To solve the integral \[ I = \int_{-\pi}^{\pi} \frac{\cos^2 x}{1 + a^x} \, dx \] we will utilize the property of definite integrals and some trigonometric identities. ### Step 1: Use the property of definite integrals We know that \[ \int_{-a}^{a} f(x) \, dx = \int_{-a}^{a} f(-x) \, dx \] for any function \( f(x) \). We will apply this property by substituting \( x \) with \( -x \): \[ I = \int_{-\pi}^{\pi} \frac{\cos^2(-x)}{1 + a^{-x}} \, dx \] ### Step 2: Simplify the integral Using the fact that \( \cos(-x) = \cos(x) \), we have: \[ I = \int_{-\pi}^{\pi} \frac{\cos^2 x}{1 + \frac{1}{a^x}} \, dx = \int_{-\pi}^{\pi} \frac{\cos^2 x}{\frac{a^x + 1}{a^x}} \, dx = \int_{-\pi}^{\pi} \frac{a^x \cos^2 x}{a^x + 1} \, dx \] ### Step 3: Combine the two integrals Now we have two expressions for \( I \): 1. \( I = \int_{-\pi}^{\pi} \frac{\cos^2 x}{1 + a^x} \, dx \) 2. \( I = \int_{-\pi}^{\pi} \frac{a^x \cos^2 x}{a^x + 1} \, dx \) Adding these two equations gives: \[ 2I = \int_{-\pi}^{\pi} \left( \frac{\cos^2 x}{1 + a^x} + \frac{a^x \cos^2 x}{a^x + 1} \right) \, dx \] ### Step 4: Simplify the integrand We can simplify the integrand: \[ \frac{\cos^2 x}{1 + a^x} + \frac{a^x \cos^2 x}{a^x + 1} = \cos^2 x \left( \frac{1}{1 + a^x} + \frac{a^x}{a^x + 1} \right) \] Notice that: \[ \frac{1}{1 + a^x} + \frac{a^x}{a^x + 1} = 1 \] Thus, we have: \[ 2I = \int_{-\pi}^{\pi} \cos^2 x \, dx \] ### Step 5: Evaluate the integral Now we need to evaluate \( \int_{-\pi}^{\pi} \cos^2 x \, dx \).
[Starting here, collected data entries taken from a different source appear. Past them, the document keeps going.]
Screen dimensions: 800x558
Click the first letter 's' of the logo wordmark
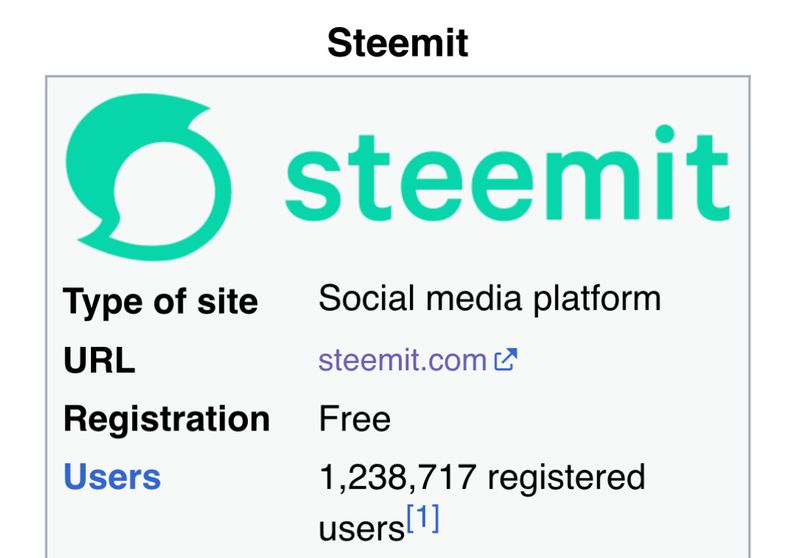coord(314,183)
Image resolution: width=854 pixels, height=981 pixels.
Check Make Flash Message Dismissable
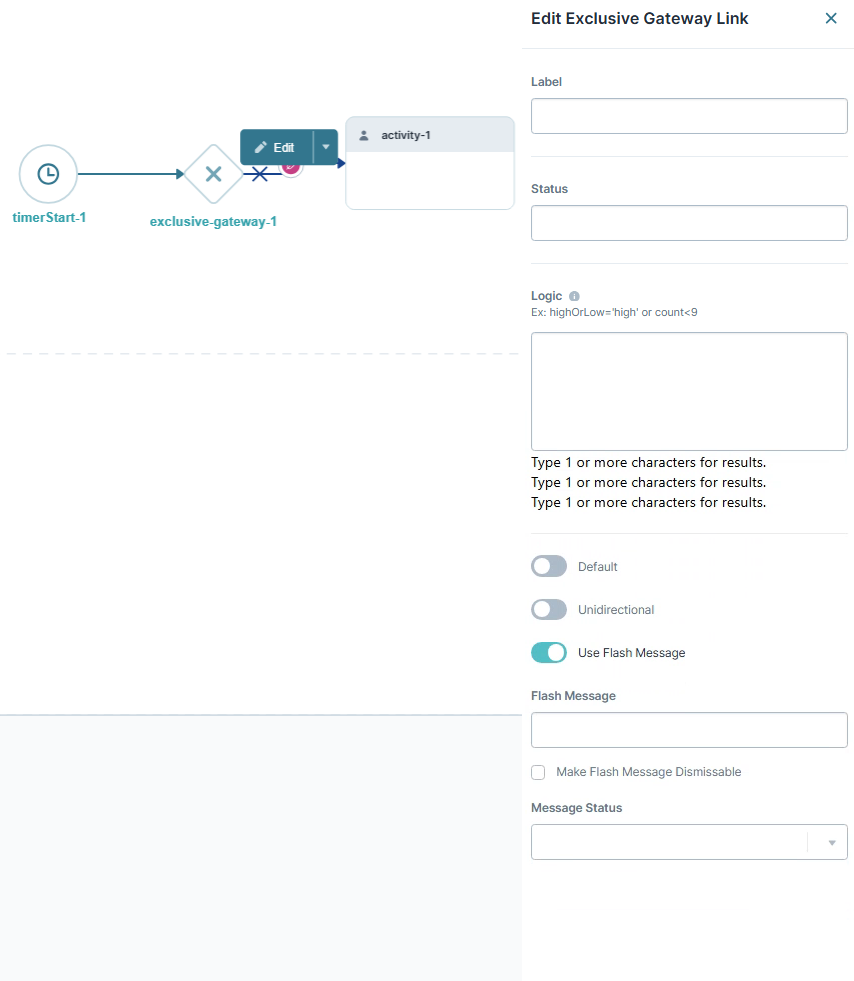tap(538, 772)
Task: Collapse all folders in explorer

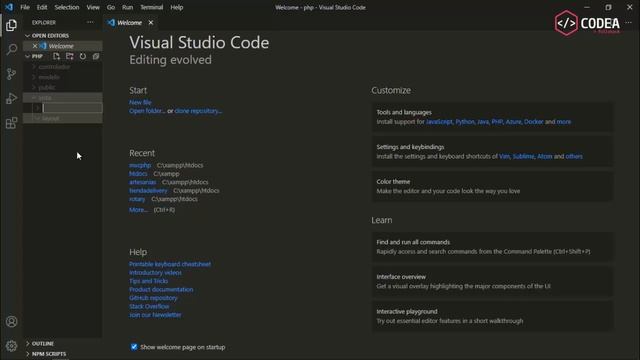Action: (x=96, y=56)
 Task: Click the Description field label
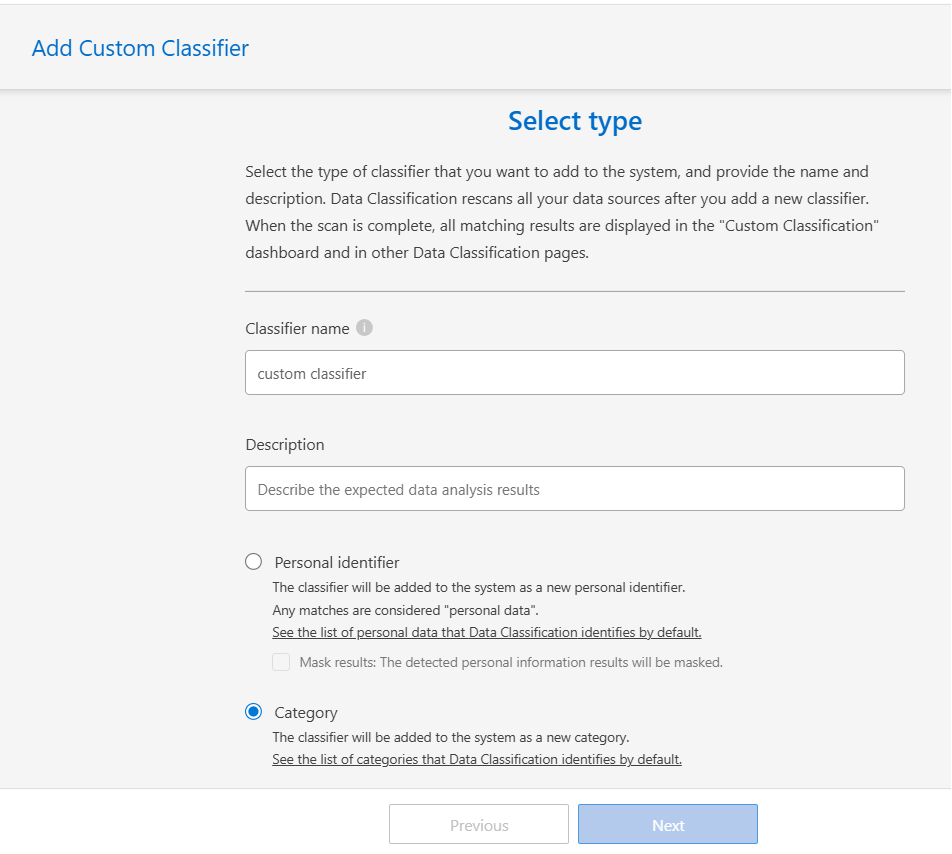[284, 444]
We can use the identity: \[ \cos^2 x = \frac{1 + \cos(2x)}{2} \] So, \[ \int_{-\pi}^{\pi} \cos^2 x \, dx = \int_{-\pi}^{\pi} \frac{1 + \cos(2x)}{2} \, dx = \frac{1}{2} \int_{-\pi}^{\pi} 1 \, dx + \frac{1}{2} \int_{-\pi}^{\pi} \cos(2x) \, dx \] The first integral evaluates to: \[ \frac{1}{2} \cdot (2\pi) = \pi \] The second integral, \( \int_{-\pi}^{\pi} \cos(2x) \, dx = 0 \) (since cosine is an even function over a symmetric interval). Thus, \[ \int_{-\pi}^{\pi} \cos^2 x \, dx = \pi \] ### Step 6: Solve for \( I \) Now substituting back, we get: \[ 2I = \pi \implies I = \frac{\pi}{2} \] ### Final Answer The value of the integral is \[ \boxed{\frac{\pi}{2}} \]